* About this exercise
In this exercise, every entry is to be copied exactly.

*** Opening of Input for this task ***

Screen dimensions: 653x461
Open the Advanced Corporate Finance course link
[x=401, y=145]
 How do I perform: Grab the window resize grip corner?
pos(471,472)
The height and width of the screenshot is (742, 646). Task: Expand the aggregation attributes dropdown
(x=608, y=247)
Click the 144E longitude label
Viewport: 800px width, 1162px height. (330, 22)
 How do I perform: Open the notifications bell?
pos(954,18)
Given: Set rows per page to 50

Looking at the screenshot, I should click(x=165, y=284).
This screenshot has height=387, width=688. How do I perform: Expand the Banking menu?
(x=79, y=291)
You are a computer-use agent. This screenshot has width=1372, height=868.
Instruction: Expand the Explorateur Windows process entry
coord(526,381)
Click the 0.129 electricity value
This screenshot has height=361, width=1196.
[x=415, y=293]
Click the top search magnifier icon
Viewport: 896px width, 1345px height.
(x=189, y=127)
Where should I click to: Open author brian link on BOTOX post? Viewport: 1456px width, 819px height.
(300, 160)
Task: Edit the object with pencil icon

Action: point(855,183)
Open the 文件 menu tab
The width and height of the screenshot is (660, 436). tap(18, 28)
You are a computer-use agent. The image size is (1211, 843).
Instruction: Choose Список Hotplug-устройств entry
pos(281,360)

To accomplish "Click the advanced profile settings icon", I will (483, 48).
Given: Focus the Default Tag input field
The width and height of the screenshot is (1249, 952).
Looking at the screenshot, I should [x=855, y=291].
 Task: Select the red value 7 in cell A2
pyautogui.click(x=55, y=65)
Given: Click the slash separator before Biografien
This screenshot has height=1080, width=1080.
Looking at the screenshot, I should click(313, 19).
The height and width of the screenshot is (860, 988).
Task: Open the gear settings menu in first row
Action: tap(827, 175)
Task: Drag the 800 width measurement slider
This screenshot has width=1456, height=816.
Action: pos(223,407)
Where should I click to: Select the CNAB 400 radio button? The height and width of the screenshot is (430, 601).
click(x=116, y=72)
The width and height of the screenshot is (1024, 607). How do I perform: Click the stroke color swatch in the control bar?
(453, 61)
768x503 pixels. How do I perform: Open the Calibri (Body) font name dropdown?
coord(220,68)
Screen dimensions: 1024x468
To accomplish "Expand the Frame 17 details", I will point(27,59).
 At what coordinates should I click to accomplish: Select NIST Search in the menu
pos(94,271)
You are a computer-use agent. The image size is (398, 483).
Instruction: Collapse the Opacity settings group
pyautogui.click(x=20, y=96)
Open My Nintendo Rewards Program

*** Close of Input for this task ***

* Problem solution
Screen dimensions: 653x461
Open the Advanced Corporate Finance course link
[x=401, y=145]
 How do I perform: Grab the window resize grip corner?
pos(471,472)
The height and width of the screenshot is (742, 646). Task: Expand the aggregation attributes dropdown
(x=608, y=247)
Click the 144E longitude label
Viewport: 800px width, 1162px height. (330, 22)
 How do I perform: Open the notifications bell?
pos(954,18)
Given: Set rows per page to 50

Looking at the screenshot, I should click(x=165, y=284).
This screenshot has height=387, width=688. How do I perform: Expand the Banking menu?
(x=79, y=291)
You are a computer-use agent. This screenshot has width=1372, height=868.
Instruction: Expand the Explorateur Windows process entry
coord(526,381)
Click the 0.129 electricity value
This screenshot has height=361, width=1196.
[x=415, y=293]
Click the top search magnifier icon
Viewport: 896px width, 1345px height.
(x=189, y=127)
Where should I click to: Open author brian link on BOTOX post? Viewport: 1456px width, 819px height.
(300, 160)
Task: Edit the object with pencil icon

Action: point(855,183)
Open the 文件 menu tab
The width and height of the screenshot is (660, 436). tap(18, 28)
You are a computer-use agent. The image size is (1211, 843).
Instruction: Choose Список Hotplug-устройств entry
pos(281,360)

To accomplish "Click the advanced profile settings icon", I will (483, 48).
Given: Focus the Default Tag input field
The width and height of the screenshot is (1249, 952).
Looking at the screenshot, I should [x=855, y=291].
 Task: Select the red value 7 in cell A2
pyautogui.click(x=55, y=65)
Given: Click the slash separator before Biografien
This screenshot has height=1080, width=1080.
Looking at the screenshot, I should click(313, 19).
The height and width of the screenshot is (860, 988).
Task: Open the gear settings menu in first row
Action: tap(827, 175)
Task: Drag the 800 width measurement slider
This screenshot has width=1456, height=816.
Action: pos(223,407)
Where should I click to: Select the CNAB 400 radio button? The height and width of the screenshot is (430, 601).
click(x=116, y=72)
The width and height of the screenshot is (1024, 607). How do I perform: Click the stroke color swatch in the control bar?
(453, 61)
768x503 pixels. How do I perform: Open the Calibri (Body) font name dropdown?
coord(220,68)
Screen dimensions: 1024x468
To accomplish "Expand the Frame 17 details", I will point(27,59).
 At what coordinates should I click to accomplish: Select NIST Search in the menu
pos(94,271)
You are a computer-use agent. The image size is (398, 483).
Instruction: Collapse the Opacity settings group
pyautogui.click(x=20, y=96)
Open My Nintendo Rewards Program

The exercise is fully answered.